CBRE taps real estate rebound for record revenue
Phil Rowland, CEO & President, CBRE Australia and New Zealand, at the AFR Property Summit. Photo: Dominic Lorrimer Photo: Dominic Lorrimer

CBRE taps real estate rebound for record revenue

Commercial real estate agency CBRE Pacific Advisory Services has collected record revenue for full-year 2021, after reporting a 39 per cent year-on-year gain across its Australian and New Zealand business.

The strong result in the local and New Zealand markets was part of a global story for New York-listed CBRE, which booked all-time highs for revenue, net revenue and earnings in 2021 financial filings. Statutory net income rose 144 per cent to more than $US1.84 billion ($2.54 billion) last year.

Revenue in these markets in the fourth quarter alone jumped 43 per cent year-on-year, as the rebound gained momentum, with office leasing a particular stand-out.
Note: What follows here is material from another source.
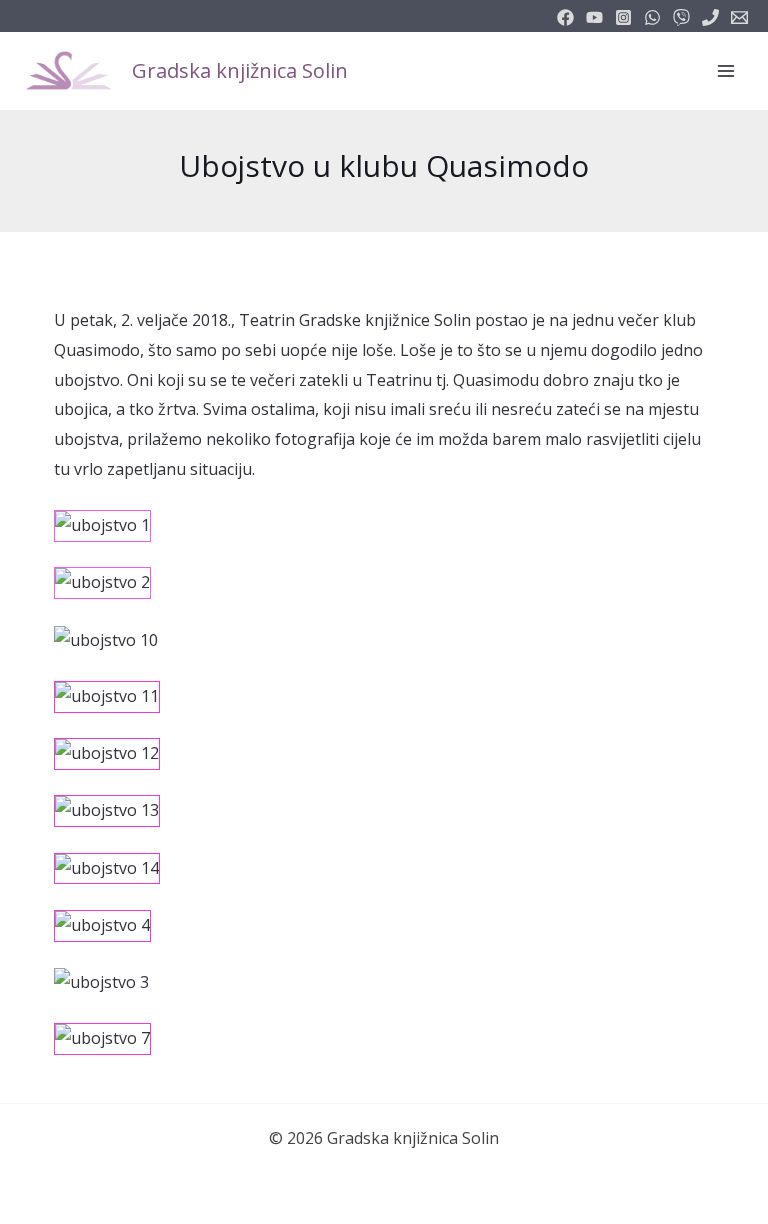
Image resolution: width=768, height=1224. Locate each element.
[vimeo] (681, 17)
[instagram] (623, 17)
“While COVID-19 presented continued challenges, the diversification of our business in Australia and New Zealand was central to our performance during 2021,” said Phil Rowland, chief executive of the Pacific business.

“This diversification allowed us to adapt as COVID-19 altered the real estate landscape and provide our clients with market-leading insight and exceptional outcomes.

Mr Rowland said solid performances were booked across all of the agency’s Pacific markets and lines of business, with a highlight being the recovery in office leasing in the fourth quarter, despite lockdowns and working from home directives in the larger CBD markets of Sydney and Melbourne.

“While remote working will continue to present short-term challenges for city office markets, robust leasing activity and the shrinkage of sublease availability through 2021 indicates that businesses are looking through short-term difficulties and planning medium to long-term accommodation strategies,” he said.

“We believe that vacancy rates in key office markets are likely to have peaked, and that there is scope for low-single-digit annual rental growth over the next three years.”

Among other highlights was the strong occupier and investor activity in the industrial and logistics market, he said.

For this year, one of the key drivers for the commercial real estate market would be the increased property asset allocations from Australian superannuation funds, according to Mr Rowland.

“In addition, the return of citizens and skilled immigrants will likely boost demand for office and industrial space as well as new dwellings, and lead to higher retail spending,” he said.

Rising interest in the build-to-rent, health sciences and data centre markets, as well as a heightened focus on ESG, would also be strong themes this year, he said.